Pra quem gosta de dança, até que fiquei parada muito tempo. Aos poucos começamos a dançar por ali mesmo e ficamos mais à vontade com o momento, para mim tão inusitado.
“…Ouvi dizer que numa mulher, não se bate nem com uma flor, loura ou morena não importa a cor….” rolava salão adentro quando um belíssimo pirata pediu que lesse sua mão. Olhei pra trás, primeiro com medo do meu pai, segundo para saber se era comigo mesma que falava. Mas não havia nenhuma outra “cigana” por ali e eram dentro dos meus olhos que o pirata olhava fixamente. Acho que foi o primeiro “frio” na barriga que senti na vida. Paixão à primeira vista. O pirata era
um sonho. Como viu que fiquei completamente sem ação, chamou para dançar no salão. O “não dance com estranhos” martelava na minha cabeça e Claudionor Germano não cantaria mais baixo para que perguntasse ao meu pai se eu poderia sair com o pirata. Claro que não deixaria. Pedi que dançasse ali mesmo (na tentativa do meu pai ao menos simpatizar com ele). Assim foi. Meu pai de olho, o pirata devia tá me achando uma boboca e a orquestra cantando ” ouvi dizer, que o mundo vai se acabar, que tudo vai pra cucuia, que o sol não mais brilhará…”
– Meu Deus, antes que o mundo acabe, deixe-me mais alguns minutos com esse pirata…, pensava eu.

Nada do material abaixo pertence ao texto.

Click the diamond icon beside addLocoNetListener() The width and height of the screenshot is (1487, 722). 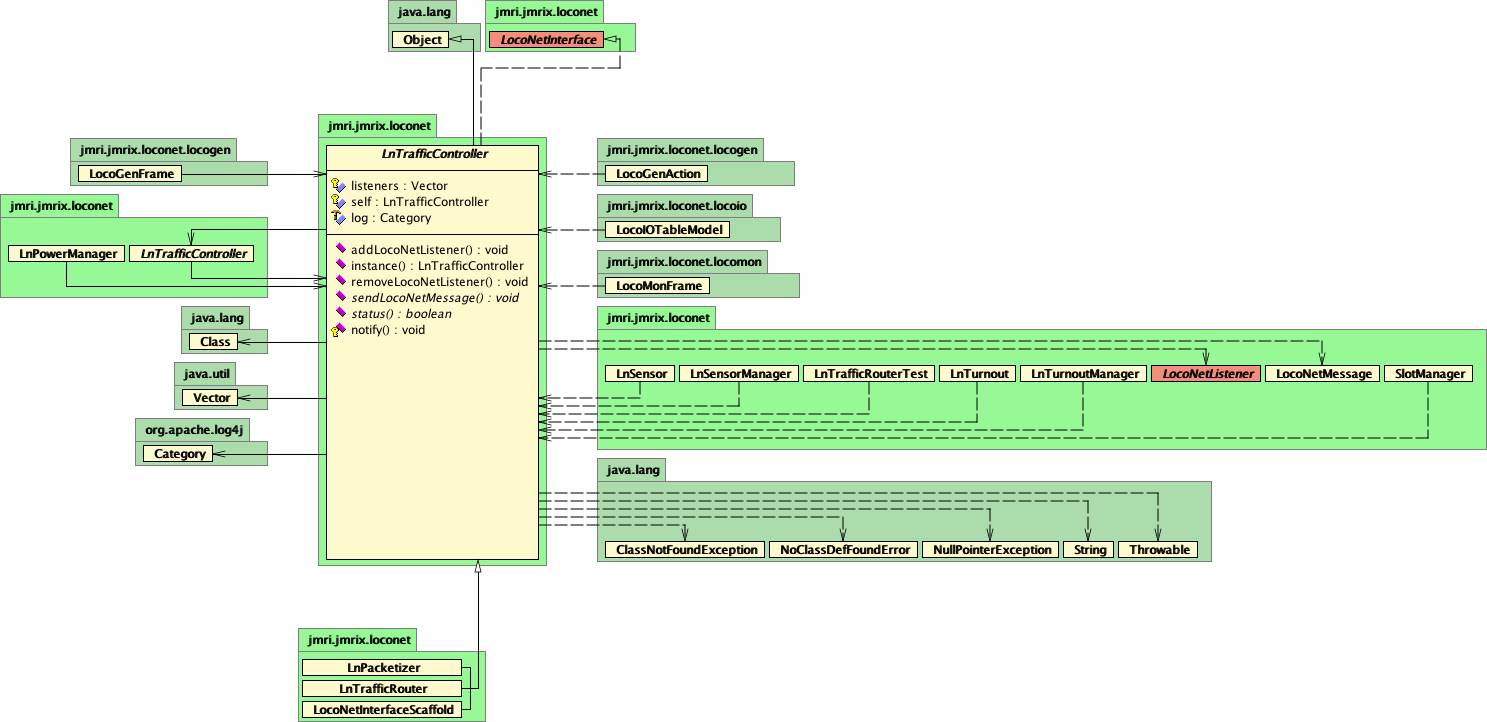341,249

Alguns momentos depois o pirata começou a falar umas coisas, que com o barulho eu não conseguia escutar por que também ficava com medo de chegar muito perto dele e meu pai brigar. Um inferno. Minhas amigas e minha irmã estavam por ali e também dançavam junto à mesa. Achei que ele iria embora, mas ficou o tempo todo perto, dançando. Por essas alturas eu já sabia seu nome e conseguimos trocar idéias, apesar da orquestra estar um pouco próxima.
– Pede pra ir ao banheiro.
– Hein?
– Pede pra ir ao banheiro.
Fiz que não entendi, procurando saber o que dizer. Não iria sozinha ao banheiro e não sabia o que ele queria com isso. “cuidado com estranhos”, lembrei.
As meninas nessa hora também já estavam cansadas de ficar por ali, queriam dar umas voltas também e então conseguimos enfim, sair dizendo que íamos ao banheiro. O pirata, claro, nos acompanhou. Ficamos rodeando o clube, olhando as pessoas e finalmente consegui conversar com meu “pirata do caribe” (rs rsr s).
De repente percebemos que fazia muito tempo que tínhamos saído e resolvemos voltar quando começou uma briga no salão. Ouviu-se garrafas quebrando e algumas pessoas corriam. A orquestra parou um pouco, até que a situação ficou sob controle.
Quando chegamos minha mãe estava desesperada, sem saber por que demorávamos tanto e com medo que tivéssemos nos machucado na briga. Desde então, não saímos mais de perto deles.
Estava fascinada pelo pirata e ele por mim. Na volta para o salão tentou me beijar. Com receio de beijar “errado” e por causa das meninas, recusei. Depois disso esperei que me mandasse catar coquinhos, mas não mandou. Ficou conosco até o fim do baile, quando ao som de “Vassourinhas” o baile encerrou-se para nós.
Meus pais queriam ir embora e, na hora em que tudo parecia ficar melhor, deixávamos o salão ( e eu, meu pirata). Mas, sem protestos, me despedi, sem nem ao menos trocar telefones.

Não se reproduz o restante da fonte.